Таля пыталась толкнуть их на путь признания и говорила словно не с трибуны, а в товарищеской беседе:
— Помните, три года тому назад в этом самом театре к нам возвращался Дубава с бывшей группой ‘рабочей оппозиции’. Помните его слова: ‘Никогда партийного знамени из рук своих не уроним’, и не прошло трех лет, как Дубава его уронил. Да, я заявляю — уронил. Ведь его слова ‘мы еще скажем’ говорят о том, что он и его товарищи пойдут дальше.
С задних кресел донеслось:
— Пусть Туфта о барометре скажет, он у них за метеоролога.
Поднялись возбужденные голоса:
— Хватит шуточек!
— Пусть ответят: прекращают они борьбу с партией или нет?
— Пусть скажут, кто написал антипартийную декларацию!
Возбуждение нарастало, председательствующий долго звонил.
В шуме голосов слова Тали терялись, но вскоре буря улеглась, и Лагутину стало слышно:
— Мы получаем с периферии письма от наших товарищей — они с нами, и это нас воодушевляет. Разрешите мне прочесть отрывок одного письма. Оно от Ольги Юреневой, ее здесь многие знают, она сейчас заворготделом окружкома комсомола.
Таля вынула из пачки бумаг листок и, пробежав его глазами, прочла:
— ‘Практическая работа заброшена, уже четвертый день все бюро в районах, троцкисты развернули борьбу с небывалой остротой. Вчера произошел случай, возмутивший всю организацию. Оппозиционеры, не получив в городе большинства ни в одной ячейке, решили дать бой объединенными силами в ячейке окрвоенкомата, в которую входят коммунисты окрплана и рабпроса. В ячейке сорок два человека, но сюда собрались все троцкисты. Мы еще не слыхали таких антипартийных речей, как на этом заседании. Один из военкоматских выступил и прямо сказал: ‘Если партийный аппарат не сдастся, мы его сломаем силой’. Оппозиционеры встретили это заявление аплодисментами.
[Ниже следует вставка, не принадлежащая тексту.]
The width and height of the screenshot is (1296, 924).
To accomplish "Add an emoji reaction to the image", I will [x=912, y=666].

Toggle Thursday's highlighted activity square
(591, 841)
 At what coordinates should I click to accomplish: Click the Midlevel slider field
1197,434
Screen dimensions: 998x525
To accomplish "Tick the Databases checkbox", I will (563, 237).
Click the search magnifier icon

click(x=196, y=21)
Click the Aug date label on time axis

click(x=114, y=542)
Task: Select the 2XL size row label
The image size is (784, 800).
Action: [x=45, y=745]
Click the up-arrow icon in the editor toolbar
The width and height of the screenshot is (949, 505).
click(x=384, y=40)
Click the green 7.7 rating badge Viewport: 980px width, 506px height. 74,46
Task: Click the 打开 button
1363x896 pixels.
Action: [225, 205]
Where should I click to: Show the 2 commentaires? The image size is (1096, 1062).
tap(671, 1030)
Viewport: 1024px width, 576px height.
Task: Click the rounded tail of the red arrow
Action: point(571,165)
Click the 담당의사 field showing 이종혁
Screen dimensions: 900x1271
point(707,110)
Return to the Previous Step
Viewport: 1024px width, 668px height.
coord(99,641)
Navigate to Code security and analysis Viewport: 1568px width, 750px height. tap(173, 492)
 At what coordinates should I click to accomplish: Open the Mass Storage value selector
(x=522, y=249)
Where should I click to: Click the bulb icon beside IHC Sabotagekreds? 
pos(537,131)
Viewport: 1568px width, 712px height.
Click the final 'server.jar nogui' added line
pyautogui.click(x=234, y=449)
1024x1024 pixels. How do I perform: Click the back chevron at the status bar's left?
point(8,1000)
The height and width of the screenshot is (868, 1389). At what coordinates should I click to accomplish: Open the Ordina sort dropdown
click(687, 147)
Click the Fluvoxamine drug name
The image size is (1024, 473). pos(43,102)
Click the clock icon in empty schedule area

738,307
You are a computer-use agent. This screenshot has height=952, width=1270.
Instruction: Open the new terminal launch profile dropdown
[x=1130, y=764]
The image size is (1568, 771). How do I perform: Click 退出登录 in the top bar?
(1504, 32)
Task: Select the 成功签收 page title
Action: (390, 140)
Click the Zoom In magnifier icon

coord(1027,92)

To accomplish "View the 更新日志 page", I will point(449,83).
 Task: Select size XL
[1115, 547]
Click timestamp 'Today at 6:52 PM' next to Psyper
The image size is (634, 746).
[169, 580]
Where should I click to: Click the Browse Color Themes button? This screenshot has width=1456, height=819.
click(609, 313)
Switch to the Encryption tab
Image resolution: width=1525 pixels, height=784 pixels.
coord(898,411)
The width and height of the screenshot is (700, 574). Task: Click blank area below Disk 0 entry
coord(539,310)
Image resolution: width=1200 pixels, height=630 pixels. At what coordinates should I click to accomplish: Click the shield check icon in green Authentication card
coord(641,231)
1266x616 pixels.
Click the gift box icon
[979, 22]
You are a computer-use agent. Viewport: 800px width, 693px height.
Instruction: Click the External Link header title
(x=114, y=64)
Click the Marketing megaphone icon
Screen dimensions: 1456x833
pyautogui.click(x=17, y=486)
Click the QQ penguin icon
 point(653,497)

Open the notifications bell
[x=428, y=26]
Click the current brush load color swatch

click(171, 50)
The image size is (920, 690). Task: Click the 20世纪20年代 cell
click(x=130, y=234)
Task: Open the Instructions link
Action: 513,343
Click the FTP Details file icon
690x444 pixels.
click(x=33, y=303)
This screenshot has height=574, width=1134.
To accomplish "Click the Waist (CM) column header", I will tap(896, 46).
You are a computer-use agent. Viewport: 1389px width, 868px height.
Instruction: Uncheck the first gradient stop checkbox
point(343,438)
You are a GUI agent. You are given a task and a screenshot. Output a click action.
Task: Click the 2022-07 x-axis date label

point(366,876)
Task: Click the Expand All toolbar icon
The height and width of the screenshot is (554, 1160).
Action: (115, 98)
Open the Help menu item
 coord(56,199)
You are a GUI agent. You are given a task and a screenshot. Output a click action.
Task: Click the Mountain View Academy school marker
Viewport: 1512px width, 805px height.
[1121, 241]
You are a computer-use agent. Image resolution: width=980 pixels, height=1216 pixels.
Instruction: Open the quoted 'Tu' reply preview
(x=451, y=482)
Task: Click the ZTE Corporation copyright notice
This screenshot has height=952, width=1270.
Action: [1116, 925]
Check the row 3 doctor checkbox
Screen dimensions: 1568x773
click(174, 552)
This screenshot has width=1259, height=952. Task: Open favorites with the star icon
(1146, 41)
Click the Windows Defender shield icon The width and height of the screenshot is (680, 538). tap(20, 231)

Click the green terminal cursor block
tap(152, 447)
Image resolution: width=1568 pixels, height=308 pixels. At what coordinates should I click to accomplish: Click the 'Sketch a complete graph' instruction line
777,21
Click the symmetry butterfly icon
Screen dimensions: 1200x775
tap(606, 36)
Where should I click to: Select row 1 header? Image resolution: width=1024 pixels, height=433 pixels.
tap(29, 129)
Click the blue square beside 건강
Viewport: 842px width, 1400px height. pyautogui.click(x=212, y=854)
Тогда выступил Корчагин и сказал: ‘Как могли вы аплодировать этому фашисту, будучи членами партии?’ Корчагину не давали говорить дальше, стучали стульями, кричали. Члены ячейки, возмущенные хулиганством, требовали выслушать Корчагина, по, когда Павел заговорил, ему вновь устроили обструкцию. Павел кричал им: ‘Хороша же ваша демократия! Я все равно буду говорит!’ Тогда несколько человек схватили его и пытались стянуть с трибуны. Получилось что-то дикое. Павел отбивался и продолжал говорить, но его выволокли за сцену и, открыв боковую дверь, бросили на лестницу. Какой-то подлец разбил ему в кровь лицо. Почти вся ячейка ушла с собрания. Этот случай открыл глаза многим…’
Таля оставила трибуну.
Сегал уже два месяца работал завагитпропом губкомпарта. Сейчас он сидел в президиуме рядом с Токаревым и внимательно слушал выступления делегатов горпартконференции. Говорила пока исключительно молодежь, бывшая еще в комсомоле.
‘Как они выросли за эти годы!’ — думал Сегал.
— Оппозиционерам уже жарко, — сказал он Токареву, — а тяжелая артиллерия еще не введена в действие: троцкистов громит молодежь.
На трибуну вскочил Туфта. В зале встретили его появление неодобрительным гулом, коротким взрывом смеха. Туфта повернулся к президиуму, хотел заявить протест против такой встречи, но в зале уже было тихо.
— Тут кто-то меня назвал метеорологом. Вот, товарищи большинство, как вы издеваетесь над моими политическими взглядами! — выпалил он в один мах.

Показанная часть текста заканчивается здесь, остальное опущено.